THINGS TO DO>
• A. In the article on Kharg Island, what are the answers to these questions?
(i) How far off the coast of Iran does Kharg Island sit?
(ii) What share of Iran's oil exports leaves through the Kharg terminal?
(iii) Who tried to destroy the island during the Iran-Iraq War?
• B. What theories does the article on Kharg Island list about the grand strategy behind the US war in Iran?
• C. According to the article on Kharg Island, why do people wonder whether the Trump administration has other plans for the island?
## START DOCUMENT
In the absence of a clear endgame for the US in Iran, valiant efforts have been made in recent days to retrofit a grand strategy to the war. Some see Donald Trump as the architect of a cunning plan to roll back China’s influence in the region. Some see a neoconservative president determined to bring down the ruling regime and put an end to Tehran’s nuclear ambitions. Still others insist that this is really about oil and control of the Strait of Hormuz.
The latest theory to emerge is centred on Kharg Island, a slender strip of land that sits around 20 miles off the south-western coast of Iran. First developed by an American oil company during the oil boom of the 1960s, Kharg is arguably the most important single node in the Iranian oil industry. Unlike most of the country’s coastal waters, which are too shallow to allow large tankers to dock, Kharg features long, deep-water jetty systems that allow multiple vessels to load simultaneously. Approximately 90 per cent of Iran’s oil exports leave the country through this terminal. During the Iran-Iraq War of the 1980s, the island was deemed to be of such strategic importance that Saddam Hussein attempted to destroy it with a multi-year bombing campaign.
Yet neither the US nor Israel, at the time of writing, has fired a single missile at Kharg. Hence the intrigue as to whether the Trump administration might have other plans for the island.
## END DOCUMENT
## START PROVIDED MATERIAL
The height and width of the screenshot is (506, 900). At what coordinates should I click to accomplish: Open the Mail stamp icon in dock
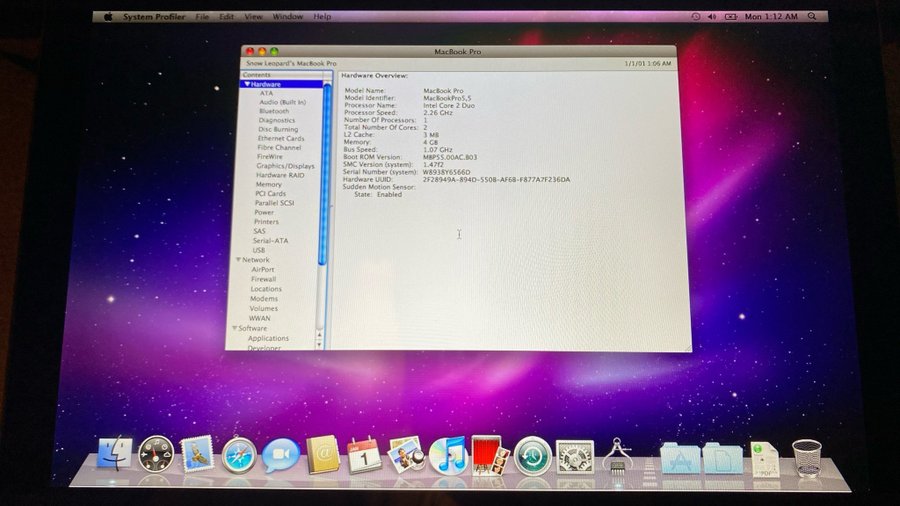pyautogui.click(x=198, y=455)
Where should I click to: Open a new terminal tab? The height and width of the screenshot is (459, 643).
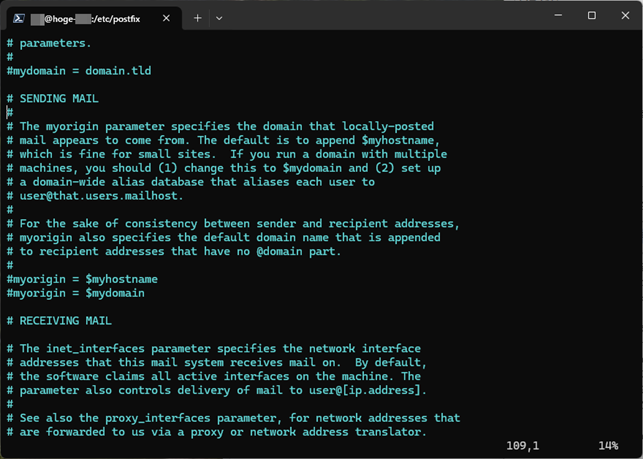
## END PROVIDED MATERIAL
SOLUTIONS IN ORDER>
• A.
(i) About 20 miles off Iran's south-western coast.
(ii) About 90 percent.
(iii) Saddam Hussein, with a bombing campaign that lasted several years.

• B.
- A cunning plan by Donald Trump to roll back China's influence in the region
- A neoconservative drive to bring down the ruling regime and end Tehran's nuclear ambitions
- A war really about oil and control of the Strait of Hormuz
- The latest theory, centered on Kharg Island

• C. Kharg is arguably the most important single node in Iran's oil industry. Yet when the article was written, neither the US nor Israel had fired a single missile at it.